A direct sum decomposition of a module into indecomposable modules is called an indecomposable decomposition.

== Motivation ==
In many situations, all modules of interest are completely decomposable; the indecomposable modules can then be thought of as the "basic building blocks", the only objects that need to be studied. This is the case for modules over a
field or PID,
and underlies Jordan normal form of operators.

== Examples ==
=== Field ===
Modules over fields are vector spaces. A vector space is indecomposable if and only if its dimension is 1. So every vector space is completely decomposable (indeed, semisimple), with infinitely many summands if the dimension is infinite.

=== Principal ideal domain ===
Finitely-generated modules over principal ideal domains (PIDs) are classified by the structure theorem for finitely generated modules over a principal ideal domain: the primary decomposition is a decomposition into indecomposable modules, so every finitely-generated module over a PID is completely decomposable.

Explicitly, the modules of the form R/p^{n} for prime ideals p (including p = 0, which yields R) are indecomposable. Every finitely-generated R-module is a direct sum of these. Note that this is simple if and only if n = 1 (or p = 0); for example, the cyclic group of order 4, Z/4, is indecomposable but not simple – it has the subgroup 2Z/4 of order 2, but this does not have a complement.
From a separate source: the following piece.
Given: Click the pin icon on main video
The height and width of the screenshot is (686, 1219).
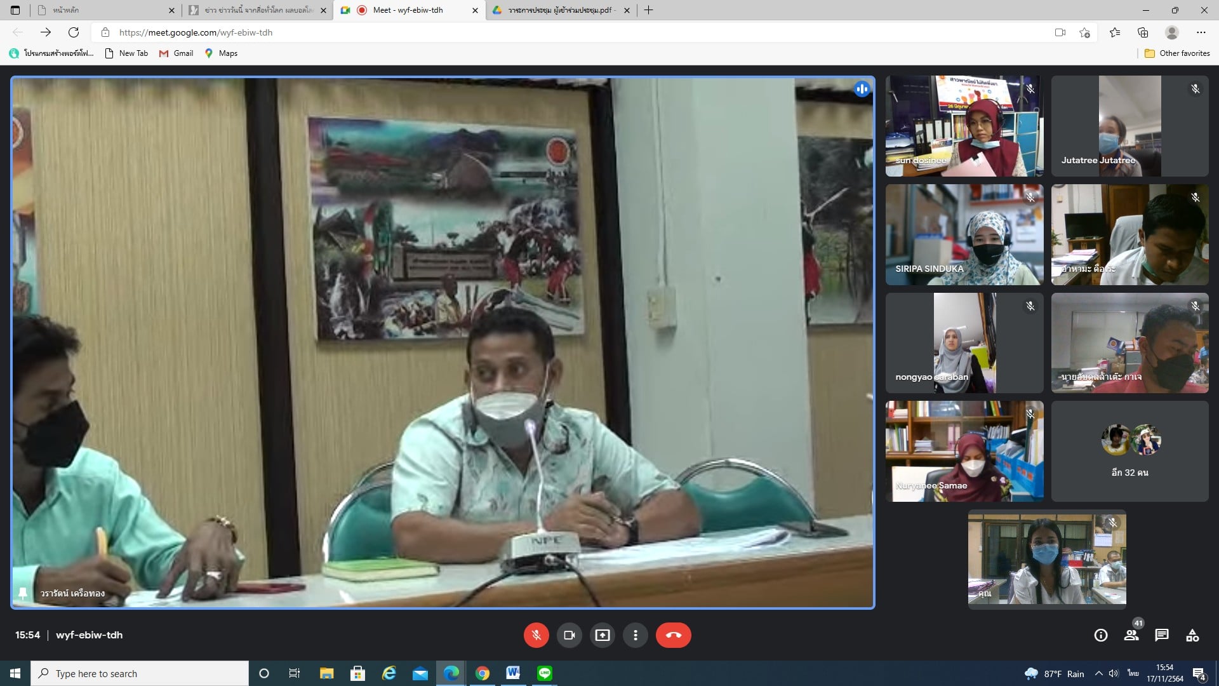Looking at the screenshot, I should (x=23, y=593).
Over the integers Z, modules are abelian groups. A finitely-generated abelian group is indecomposable if and only if it is isomorphic to Z or to a factor group of the form Z/p^{n}Z for some prime number p and some positive integer n. Every finitely-generated abelian group is a direct sum of (finitely many) indecomposable abelian groups.

There are, however, other indecomposable abelian groups which are not finitely generated; examples are the rational numbers Q and the Prüfer p-groups Z(p^{∞}) for any prime number p.

For a fixed positive integer n, consider the ring R of n-by-n matrices with entries from the real numbers (or from any other field K). Then K^{n} is a left R-module (the scalar multiplication is matrix multiplication). This is up to isomorphism the only indecomposable module over R. Every left R-module is a direct sum of (finitely or infinitely many) copies of this module K^{n}.

==Facts==
Every simple module is indecomposable. The converse is not true in general, as is shown by the second example above.

By looking at the endomorphism ring of a module, one can tell whether the module is indecomposable: if and only if the endomorphism ring does not contain an idempotent element different from 0 and 1. (If f is such an idempotent endomorphism of M, then M is the direct sum of ker(f) and im(f).)

A module of finite length is indecomposable if and only if its endomorphism ring is local. Still more information about endomorphisms of finite-length indecomposables is provided by the Fitting lemma.

In the finite-length situation, decomposition into indecomposables is particularly useful, because of the Krull–Schmidt theorem: every finite-length module can be written as a direct sum of finitely many indecomposable modules, and this decomposition is essentially unique (meaning that if you have a different decomposition into indecomposables, then the summands of the first decomposition can be paired off with the summands of the second decomposition so that the members of each pair are isomorphic).